Finley was annoyed. Why must Eloise always be so vague? Maybe she didn’t have the answers, after all. When she looked over again, it was Abigail. The girl, with her wild auburn hair, wore that eternal blue dress, tattered and worn. She tilted her face toward the sun with a smile.
“Too many bad things have happened here,” said Abigail. The voice that came from her mouth was Eloise’s. “It might have started with just one thing, one tragedy or injustice.”
Finley closed her eyes. When she opened them, there was a little girl in an owl tee-shirt, the knees of her jeans ripped and bloodied. The voice was still Eloise’s.
“That anger was a seed that grew. The energy expanded and spread itself, like violence runs in families. Now a blockage has been created, and nothing can pass through as it must. It’s like a clogged drain. And the muck gathers, collects, rots, and festers.”
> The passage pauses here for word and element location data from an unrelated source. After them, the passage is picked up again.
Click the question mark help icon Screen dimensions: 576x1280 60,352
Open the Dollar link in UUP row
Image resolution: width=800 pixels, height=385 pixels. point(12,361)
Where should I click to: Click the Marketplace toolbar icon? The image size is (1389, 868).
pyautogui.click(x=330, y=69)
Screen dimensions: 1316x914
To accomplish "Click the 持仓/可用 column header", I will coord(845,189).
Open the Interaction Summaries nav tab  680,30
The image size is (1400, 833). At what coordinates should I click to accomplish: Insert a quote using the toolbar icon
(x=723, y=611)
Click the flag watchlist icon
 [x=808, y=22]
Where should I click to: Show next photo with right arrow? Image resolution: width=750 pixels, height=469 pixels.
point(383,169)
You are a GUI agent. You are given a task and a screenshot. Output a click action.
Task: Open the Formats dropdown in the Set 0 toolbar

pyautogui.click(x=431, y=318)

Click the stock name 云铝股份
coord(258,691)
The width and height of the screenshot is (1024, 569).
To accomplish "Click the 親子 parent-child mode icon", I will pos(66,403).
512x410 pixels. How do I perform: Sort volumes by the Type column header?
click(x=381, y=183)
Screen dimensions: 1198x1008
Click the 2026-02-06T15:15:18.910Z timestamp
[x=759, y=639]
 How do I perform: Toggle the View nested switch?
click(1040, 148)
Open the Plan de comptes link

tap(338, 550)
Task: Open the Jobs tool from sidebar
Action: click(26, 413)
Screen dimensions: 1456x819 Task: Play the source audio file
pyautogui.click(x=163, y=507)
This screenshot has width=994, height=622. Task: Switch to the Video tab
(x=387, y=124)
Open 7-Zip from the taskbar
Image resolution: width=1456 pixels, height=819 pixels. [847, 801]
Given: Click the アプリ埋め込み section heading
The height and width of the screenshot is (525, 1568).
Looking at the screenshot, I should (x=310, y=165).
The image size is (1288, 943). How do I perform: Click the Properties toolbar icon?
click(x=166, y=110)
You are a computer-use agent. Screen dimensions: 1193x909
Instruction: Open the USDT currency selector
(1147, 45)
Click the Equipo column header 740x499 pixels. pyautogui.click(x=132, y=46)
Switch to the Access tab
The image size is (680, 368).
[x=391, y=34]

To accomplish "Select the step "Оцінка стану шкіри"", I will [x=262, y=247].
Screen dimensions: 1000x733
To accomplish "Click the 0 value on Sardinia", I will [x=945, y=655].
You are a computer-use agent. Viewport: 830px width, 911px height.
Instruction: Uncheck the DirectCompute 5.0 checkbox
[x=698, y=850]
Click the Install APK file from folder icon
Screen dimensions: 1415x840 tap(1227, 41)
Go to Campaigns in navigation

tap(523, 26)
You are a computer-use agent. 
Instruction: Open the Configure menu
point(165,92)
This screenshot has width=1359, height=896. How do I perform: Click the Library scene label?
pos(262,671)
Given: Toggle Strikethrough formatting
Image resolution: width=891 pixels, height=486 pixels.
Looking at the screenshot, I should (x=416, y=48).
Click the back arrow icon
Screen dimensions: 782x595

Finley listened, though Eloise’s voice was barely audible now over the sound of a strange whispering. And more so, Finley didn’t want to hear what the old woman had to say. She was tired of all the darkness. Why couldn’t she just stay here on the beach, with the sun on her skin? She looked down and it was all gone, all the ink on her arms, on her legs. Her skin was clean, clear of any marking. She felt such a tremendous sense of release, but loss, too.
“Someone at peace has to show them the way out,” said the little girl with the very old voice. “Once the negativity has been released, it won’t attract more.”
“I don’t know what that means,” said Finley.
She turned back to Eloise, but the woman was gone, her seat empty, her drink tipped, leaving a dark stain on the sand.
*
Finley had blood on her hands, and a long dark streak marred each leg of her jeans as if she’d tried to wipe it off there. Far from being warm, basking on some unnamed beach, her body felt rigid with cold, shivering from her core. Where was she? Awareness came in pieces. She was alone in Rainer’s car, engine running, sitting in the driver’s seat. The car didn’t have heat, and her breath plumed out in great clouds. She gripped the steering wheel hard, as if she were bracing herself for a crash.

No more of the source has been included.